The latest catastrophe bond from the world’s largest reinsurance company Munich Re, Queen Street X Re Limited, is set to price at the top end of guidance, another indication that insurance-linked securities (ILS) investors have established a floor for cat bond pricing.
According to sources, the pricing on Queen Street X Re, the third cat bond from Munich Re to include Australia cyclone risk alongside U.S. hurricanes, will settle at the top end of the initial guidance range showing that ILS investors are not prepared to take on risk at any cost.
With Queen Street X Re the reinsurer is looking to secure a new fully-collateralized source of three-year retrocessional reinsurance protection from U.S. hurricanes and Australian cyclones.
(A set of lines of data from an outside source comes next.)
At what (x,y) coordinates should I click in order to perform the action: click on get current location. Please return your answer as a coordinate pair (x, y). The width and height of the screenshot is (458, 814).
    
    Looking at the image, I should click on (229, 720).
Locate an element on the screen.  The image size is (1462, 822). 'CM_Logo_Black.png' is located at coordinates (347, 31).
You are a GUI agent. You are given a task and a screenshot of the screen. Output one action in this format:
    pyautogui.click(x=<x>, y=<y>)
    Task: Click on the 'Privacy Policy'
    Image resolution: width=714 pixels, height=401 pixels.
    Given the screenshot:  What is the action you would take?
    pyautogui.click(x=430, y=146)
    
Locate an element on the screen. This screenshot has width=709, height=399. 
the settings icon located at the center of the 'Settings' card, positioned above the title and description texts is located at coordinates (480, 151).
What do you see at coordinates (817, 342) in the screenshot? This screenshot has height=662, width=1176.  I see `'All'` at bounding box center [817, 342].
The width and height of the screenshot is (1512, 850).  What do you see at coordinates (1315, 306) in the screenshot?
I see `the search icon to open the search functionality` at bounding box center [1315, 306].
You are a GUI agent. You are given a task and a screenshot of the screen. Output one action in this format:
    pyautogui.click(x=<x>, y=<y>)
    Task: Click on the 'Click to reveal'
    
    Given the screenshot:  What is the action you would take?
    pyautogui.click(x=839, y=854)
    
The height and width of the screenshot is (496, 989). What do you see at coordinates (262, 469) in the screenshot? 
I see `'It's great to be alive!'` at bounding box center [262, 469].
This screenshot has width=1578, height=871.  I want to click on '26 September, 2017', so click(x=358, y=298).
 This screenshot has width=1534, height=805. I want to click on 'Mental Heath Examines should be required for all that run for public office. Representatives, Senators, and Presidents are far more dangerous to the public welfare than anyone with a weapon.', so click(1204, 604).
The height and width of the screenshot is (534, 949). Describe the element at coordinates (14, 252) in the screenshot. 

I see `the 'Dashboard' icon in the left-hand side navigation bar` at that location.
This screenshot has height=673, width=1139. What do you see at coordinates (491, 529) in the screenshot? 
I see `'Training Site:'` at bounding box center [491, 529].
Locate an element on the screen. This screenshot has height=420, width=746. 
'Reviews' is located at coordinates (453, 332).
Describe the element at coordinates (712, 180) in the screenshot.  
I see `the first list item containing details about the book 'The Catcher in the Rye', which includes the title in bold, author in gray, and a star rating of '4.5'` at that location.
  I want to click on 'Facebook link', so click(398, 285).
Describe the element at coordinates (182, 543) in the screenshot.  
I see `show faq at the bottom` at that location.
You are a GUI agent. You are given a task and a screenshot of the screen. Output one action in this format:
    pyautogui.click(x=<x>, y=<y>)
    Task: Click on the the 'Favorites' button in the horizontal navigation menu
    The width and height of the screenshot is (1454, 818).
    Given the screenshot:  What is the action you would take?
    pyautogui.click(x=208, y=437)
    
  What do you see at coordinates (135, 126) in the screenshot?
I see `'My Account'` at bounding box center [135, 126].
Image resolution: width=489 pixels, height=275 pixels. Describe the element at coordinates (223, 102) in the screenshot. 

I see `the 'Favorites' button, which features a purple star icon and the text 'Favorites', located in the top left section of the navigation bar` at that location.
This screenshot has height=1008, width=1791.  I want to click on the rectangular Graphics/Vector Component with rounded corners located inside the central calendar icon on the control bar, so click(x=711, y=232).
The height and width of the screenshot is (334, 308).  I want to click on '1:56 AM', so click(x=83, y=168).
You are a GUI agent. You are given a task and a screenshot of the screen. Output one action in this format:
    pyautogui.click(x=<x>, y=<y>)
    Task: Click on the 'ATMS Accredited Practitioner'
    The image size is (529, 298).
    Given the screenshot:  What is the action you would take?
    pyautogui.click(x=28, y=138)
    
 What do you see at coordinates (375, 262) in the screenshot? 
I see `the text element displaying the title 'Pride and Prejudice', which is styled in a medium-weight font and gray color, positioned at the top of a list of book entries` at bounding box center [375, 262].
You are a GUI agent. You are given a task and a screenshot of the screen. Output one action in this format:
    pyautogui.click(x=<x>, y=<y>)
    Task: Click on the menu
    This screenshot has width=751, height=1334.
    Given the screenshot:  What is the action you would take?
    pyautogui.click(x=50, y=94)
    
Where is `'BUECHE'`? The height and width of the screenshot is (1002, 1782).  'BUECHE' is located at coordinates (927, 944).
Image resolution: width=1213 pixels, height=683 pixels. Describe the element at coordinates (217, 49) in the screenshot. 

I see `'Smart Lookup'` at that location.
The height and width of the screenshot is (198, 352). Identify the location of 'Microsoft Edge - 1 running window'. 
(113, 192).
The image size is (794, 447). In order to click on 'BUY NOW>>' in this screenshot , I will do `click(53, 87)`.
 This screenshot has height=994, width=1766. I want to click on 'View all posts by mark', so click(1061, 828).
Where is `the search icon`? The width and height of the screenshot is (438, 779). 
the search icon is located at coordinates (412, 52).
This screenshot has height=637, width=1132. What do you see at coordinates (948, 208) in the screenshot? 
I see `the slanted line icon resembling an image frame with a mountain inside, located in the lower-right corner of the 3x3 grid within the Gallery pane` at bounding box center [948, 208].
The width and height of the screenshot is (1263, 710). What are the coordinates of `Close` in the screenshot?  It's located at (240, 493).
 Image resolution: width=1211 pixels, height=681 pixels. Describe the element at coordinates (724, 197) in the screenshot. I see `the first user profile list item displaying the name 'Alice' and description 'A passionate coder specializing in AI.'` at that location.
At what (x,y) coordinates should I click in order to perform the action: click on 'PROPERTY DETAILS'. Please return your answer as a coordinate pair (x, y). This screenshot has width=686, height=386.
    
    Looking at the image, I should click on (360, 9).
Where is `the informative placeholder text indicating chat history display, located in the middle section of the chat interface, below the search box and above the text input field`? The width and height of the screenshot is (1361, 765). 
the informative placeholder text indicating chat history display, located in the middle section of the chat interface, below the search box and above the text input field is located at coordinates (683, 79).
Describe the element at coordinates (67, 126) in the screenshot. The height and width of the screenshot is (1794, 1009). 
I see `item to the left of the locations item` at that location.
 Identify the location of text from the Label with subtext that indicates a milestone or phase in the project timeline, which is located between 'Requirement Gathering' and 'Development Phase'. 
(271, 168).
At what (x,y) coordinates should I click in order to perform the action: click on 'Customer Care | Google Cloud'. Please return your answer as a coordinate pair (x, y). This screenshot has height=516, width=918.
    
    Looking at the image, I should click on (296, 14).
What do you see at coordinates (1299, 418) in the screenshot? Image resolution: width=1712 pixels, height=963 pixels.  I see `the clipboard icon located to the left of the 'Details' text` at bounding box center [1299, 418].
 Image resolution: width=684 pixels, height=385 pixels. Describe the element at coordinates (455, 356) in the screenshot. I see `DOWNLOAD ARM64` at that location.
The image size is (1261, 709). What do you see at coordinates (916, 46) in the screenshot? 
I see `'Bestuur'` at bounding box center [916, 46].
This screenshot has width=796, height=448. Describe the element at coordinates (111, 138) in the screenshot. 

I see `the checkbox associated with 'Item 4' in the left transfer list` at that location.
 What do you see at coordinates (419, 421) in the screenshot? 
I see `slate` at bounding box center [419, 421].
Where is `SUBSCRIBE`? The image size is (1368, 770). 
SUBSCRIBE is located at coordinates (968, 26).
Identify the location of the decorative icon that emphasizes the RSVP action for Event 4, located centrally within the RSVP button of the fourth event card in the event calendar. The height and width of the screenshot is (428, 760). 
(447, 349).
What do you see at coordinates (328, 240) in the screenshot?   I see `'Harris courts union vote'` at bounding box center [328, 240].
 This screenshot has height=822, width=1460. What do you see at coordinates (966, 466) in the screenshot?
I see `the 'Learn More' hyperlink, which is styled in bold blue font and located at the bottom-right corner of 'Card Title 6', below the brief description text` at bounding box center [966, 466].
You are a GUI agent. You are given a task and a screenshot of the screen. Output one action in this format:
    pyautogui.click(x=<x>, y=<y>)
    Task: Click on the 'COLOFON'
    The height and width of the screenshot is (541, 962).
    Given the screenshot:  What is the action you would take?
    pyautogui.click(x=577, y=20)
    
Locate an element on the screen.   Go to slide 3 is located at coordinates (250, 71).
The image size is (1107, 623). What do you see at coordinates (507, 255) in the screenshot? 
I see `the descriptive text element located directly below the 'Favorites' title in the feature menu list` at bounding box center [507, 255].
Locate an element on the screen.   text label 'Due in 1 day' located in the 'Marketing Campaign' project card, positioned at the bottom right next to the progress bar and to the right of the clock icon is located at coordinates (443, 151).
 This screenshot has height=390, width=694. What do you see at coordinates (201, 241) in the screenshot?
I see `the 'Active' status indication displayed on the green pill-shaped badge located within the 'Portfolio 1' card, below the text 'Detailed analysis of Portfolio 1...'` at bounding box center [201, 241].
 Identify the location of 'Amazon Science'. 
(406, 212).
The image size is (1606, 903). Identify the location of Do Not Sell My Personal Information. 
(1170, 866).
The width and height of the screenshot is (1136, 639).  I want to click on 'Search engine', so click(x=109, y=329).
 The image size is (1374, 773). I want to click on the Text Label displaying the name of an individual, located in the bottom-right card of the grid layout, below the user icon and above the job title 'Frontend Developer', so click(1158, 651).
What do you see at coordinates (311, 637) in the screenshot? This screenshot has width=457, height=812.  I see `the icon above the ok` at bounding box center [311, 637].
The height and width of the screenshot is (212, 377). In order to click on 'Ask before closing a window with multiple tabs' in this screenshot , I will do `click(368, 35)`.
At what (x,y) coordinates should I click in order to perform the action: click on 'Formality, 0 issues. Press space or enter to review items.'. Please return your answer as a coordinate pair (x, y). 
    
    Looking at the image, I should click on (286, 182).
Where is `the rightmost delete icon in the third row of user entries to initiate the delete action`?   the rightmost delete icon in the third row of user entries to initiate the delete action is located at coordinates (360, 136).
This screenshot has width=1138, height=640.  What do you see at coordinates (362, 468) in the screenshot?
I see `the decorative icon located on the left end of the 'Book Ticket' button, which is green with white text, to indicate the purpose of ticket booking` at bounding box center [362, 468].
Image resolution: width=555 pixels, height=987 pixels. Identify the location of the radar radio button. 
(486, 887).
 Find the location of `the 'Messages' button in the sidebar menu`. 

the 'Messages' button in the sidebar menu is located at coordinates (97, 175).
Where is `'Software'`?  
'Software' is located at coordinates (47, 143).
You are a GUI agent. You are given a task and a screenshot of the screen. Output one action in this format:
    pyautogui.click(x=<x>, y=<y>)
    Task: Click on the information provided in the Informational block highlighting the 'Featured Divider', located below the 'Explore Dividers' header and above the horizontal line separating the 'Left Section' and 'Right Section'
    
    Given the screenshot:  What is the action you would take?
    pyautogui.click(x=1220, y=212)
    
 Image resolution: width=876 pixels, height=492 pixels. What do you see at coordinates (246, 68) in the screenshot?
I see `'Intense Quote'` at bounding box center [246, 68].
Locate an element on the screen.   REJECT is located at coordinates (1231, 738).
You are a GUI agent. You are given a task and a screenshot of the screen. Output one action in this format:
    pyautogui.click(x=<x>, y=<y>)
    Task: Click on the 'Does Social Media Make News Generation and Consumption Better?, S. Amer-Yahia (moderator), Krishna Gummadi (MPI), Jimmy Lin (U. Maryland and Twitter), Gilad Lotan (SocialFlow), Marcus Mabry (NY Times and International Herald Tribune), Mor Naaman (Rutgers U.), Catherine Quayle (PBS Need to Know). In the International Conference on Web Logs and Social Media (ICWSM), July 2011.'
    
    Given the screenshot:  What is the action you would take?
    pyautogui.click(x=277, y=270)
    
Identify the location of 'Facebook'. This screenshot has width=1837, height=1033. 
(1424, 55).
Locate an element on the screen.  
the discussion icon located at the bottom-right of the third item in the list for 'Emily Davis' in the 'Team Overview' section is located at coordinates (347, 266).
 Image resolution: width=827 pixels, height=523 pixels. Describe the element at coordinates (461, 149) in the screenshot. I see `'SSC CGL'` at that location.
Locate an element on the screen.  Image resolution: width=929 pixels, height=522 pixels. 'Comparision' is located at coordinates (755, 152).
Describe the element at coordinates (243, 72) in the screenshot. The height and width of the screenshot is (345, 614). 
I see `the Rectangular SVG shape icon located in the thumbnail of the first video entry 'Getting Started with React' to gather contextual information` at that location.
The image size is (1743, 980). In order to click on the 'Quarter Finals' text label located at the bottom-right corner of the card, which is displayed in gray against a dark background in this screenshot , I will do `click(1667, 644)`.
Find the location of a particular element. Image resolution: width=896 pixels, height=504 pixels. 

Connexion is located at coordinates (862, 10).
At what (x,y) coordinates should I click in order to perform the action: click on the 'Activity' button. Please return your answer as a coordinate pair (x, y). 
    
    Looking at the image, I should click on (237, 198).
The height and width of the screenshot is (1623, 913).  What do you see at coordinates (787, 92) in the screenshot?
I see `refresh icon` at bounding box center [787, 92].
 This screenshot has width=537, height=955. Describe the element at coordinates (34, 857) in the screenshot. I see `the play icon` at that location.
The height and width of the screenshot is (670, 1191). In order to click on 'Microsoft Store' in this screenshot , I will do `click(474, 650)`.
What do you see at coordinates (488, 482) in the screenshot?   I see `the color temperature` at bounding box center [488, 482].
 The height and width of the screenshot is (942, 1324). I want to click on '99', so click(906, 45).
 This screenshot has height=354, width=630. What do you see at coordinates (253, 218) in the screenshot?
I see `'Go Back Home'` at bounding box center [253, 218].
At this stage we still do not know what the final size of the deal will be, we understand it has been marketed without a suggested deal size, although given the pricing is expected to be fixed at the top end of guidance it may not be a particularly large transaction.
The protection provided by Queen Street X Re will be on a per-occurrence basis, using a county and line of business weighted PCS industry loss index for U.S. hurricanes and a postcode as well as line of business weighted modelled industry loss index for Australian cyclone risks.
The Queen Street X Re cat bond was launched almost ten days ago with price guidance of 4.75% to 5.5%. Sources tell us that today the pricing is expected to be fixed at the upper end of that guidance, to pay investors a coupon of 5.5%.
The expected loss on this cat bond is 2.72% so for it to have priced down would have been a surprise. Even at the 5.5% level the multiple is just about two times the expected loss, which is not a significant amount for a peril which does not feature in the ILS market as often, in Australian cyclone risk.
That’s all we have on the Queen Street X Re cat bond for now. The deal is expected to price today or tomorrow, we’re told, with settlement expected within a week.